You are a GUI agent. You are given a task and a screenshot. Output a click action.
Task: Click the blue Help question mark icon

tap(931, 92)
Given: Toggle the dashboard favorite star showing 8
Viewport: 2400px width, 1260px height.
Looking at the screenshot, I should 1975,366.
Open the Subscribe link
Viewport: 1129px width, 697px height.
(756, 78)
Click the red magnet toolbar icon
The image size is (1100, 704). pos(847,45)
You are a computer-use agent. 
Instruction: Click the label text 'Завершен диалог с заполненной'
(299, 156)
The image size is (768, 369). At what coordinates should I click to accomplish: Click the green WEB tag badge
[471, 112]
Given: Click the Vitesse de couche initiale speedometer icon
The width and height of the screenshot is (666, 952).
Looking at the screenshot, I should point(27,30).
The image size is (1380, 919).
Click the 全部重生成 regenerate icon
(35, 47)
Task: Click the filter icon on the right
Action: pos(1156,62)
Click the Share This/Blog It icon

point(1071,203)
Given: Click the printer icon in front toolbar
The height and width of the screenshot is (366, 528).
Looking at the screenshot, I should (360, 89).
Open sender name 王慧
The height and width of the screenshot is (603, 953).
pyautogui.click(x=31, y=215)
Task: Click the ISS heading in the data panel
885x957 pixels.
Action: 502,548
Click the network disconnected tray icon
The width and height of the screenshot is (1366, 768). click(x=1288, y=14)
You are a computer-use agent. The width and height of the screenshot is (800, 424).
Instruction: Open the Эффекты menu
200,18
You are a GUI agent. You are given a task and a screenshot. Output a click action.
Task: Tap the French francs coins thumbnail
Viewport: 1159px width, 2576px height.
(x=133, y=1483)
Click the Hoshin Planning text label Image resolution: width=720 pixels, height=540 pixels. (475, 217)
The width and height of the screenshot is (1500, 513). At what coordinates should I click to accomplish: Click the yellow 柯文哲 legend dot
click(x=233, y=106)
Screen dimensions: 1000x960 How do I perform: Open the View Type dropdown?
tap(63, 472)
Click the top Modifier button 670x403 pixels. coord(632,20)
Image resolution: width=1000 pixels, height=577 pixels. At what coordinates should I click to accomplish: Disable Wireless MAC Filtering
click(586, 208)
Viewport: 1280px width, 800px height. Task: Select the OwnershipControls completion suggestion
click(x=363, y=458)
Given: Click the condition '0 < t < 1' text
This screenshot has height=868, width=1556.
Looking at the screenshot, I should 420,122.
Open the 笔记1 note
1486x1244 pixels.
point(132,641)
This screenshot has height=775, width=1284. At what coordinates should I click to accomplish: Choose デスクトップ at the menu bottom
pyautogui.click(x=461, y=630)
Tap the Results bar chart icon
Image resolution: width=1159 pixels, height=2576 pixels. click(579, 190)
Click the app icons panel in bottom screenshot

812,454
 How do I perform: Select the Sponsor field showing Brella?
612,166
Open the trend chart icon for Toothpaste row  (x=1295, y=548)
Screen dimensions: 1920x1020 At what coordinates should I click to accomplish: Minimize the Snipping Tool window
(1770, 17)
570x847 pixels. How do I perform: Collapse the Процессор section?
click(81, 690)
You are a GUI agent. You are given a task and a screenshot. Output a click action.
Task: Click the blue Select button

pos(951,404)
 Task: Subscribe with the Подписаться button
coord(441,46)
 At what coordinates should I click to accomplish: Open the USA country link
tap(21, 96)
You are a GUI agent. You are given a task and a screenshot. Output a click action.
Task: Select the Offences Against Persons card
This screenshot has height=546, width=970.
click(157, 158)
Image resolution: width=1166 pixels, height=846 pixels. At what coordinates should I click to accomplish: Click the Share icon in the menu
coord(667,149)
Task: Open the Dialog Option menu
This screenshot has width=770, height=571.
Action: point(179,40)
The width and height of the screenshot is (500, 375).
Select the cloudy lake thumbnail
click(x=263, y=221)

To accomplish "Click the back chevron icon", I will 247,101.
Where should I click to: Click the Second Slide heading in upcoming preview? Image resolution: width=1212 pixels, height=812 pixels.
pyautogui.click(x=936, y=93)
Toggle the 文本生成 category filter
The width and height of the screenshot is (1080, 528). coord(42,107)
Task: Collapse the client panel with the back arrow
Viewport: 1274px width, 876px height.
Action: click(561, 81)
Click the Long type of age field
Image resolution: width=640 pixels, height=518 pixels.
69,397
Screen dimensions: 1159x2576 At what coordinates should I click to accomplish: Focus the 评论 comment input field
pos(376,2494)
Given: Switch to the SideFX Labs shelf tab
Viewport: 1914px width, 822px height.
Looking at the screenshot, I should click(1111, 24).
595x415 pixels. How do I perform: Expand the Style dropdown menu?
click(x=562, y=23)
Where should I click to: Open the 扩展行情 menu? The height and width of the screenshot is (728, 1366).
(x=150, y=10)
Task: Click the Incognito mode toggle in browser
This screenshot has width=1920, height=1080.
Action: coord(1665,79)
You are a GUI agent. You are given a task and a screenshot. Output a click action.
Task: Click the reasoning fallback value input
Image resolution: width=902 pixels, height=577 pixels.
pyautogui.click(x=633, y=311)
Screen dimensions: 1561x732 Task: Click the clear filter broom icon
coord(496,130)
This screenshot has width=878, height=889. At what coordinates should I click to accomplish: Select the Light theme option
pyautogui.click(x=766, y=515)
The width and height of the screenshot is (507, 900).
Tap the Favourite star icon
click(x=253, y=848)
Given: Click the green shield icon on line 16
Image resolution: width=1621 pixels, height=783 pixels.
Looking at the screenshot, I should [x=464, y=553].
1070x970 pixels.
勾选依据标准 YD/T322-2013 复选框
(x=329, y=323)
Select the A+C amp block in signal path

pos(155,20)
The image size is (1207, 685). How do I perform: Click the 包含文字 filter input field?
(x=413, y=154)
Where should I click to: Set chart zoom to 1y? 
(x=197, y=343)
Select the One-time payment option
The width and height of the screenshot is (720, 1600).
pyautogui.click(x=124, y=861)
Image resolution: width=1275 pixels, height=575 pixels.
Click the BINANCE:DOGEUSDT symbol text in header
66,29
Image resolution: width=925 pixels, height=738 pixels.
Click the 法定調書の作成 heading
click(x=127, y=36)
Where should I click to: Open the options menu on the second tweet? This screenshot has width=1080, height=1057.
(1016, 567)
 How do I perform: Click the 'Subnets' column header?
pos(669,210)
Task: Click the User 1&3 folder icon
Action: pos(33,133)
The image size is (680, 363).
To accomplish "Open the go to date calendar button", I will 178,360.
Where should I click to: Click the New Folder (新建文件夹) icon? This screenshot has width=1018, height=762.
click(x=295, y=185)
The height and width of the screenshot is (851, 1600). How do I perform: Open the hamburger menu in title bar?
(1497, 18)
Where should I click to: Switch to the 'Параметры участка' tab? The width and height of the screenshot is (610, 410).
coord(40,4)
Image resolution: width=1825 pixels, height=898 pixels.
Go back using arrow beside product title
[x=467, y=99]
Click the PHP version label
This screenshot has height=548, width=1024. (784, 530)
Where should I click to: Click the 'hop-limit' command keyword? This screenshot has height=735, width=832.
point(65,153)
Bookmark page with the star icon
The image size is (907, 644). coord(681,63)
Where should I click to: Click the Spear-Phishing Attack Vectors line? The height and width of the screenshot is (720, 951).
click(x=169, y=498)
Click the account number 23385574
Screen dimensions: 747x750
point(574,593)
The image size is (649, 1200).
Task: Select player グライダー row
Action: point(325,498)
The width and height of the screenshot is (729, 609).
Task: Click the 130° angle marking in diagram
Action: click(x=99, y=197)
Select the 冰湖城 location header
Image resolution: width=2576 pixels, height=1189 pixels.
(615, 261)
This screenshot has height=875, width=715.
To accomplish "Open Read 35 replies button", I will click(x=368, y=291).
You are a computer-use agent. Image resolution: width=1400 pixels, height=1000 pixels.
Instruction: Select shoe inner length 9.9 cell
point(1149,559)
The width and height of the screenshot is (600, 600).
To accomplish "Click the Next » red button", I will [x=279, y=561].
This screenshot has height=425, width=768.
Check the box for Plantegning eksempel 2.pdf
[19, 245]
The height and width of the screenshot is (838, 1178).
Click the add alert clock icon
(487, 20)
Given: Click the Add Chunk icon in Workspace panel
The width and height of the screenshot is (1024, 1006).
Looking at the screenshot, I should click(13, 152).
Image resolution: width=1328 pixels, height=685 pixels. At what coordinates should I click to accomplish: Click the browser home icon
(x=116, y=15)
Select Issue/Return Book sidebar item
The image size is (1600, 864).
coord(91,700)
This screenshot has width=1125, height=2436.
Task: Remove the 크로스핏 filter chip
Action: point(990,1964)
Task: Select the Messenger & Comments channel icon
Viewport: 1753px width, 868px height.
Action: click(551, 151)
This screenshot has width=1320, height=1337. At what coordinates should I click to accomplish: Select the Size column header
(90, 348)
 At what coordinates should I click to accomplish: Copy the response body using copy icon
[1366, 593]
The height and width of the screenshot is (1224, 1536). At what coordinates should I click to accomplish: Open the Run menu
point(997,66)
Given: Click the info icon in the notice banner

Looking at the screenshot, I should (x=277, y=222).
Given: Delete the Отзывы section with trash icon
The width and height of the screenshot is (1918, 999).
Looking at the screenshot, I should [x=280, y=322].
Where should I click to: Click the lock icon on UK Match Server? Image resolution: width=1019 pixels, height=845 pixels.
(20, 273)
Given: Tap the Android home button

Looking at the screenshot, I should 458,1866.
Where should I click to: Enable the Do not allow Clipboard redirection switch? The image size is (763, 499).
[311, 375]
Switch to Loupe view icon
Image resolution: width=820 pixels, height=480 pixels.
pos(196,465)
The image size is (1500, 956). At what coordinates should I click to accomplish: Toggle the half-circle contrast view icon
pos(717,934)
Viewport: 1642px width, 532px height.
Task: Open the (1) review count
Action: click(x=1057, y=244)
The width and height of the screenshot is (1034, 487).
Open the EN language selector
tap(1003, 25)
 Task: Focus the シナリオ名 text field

____

# Try it
What you return must be an exact retyping of the lines above starting at the line with "Select the 冰湖城 location header" and ending at the line with "You are a computer-use agent. Image", and nothing besides.

# Result of the exercise
Select the 冰湖城 location header
Image resolution: width=2576 pixels, height=1189 pixels.
(615, 261)
This screenshot has height=875, width=715.
To accomplish "Open Read 35 replies button", I will click(x=368, y=291).
You are a computer-use agent. Image resolution: width=1400 pixels, height=1000 pixels.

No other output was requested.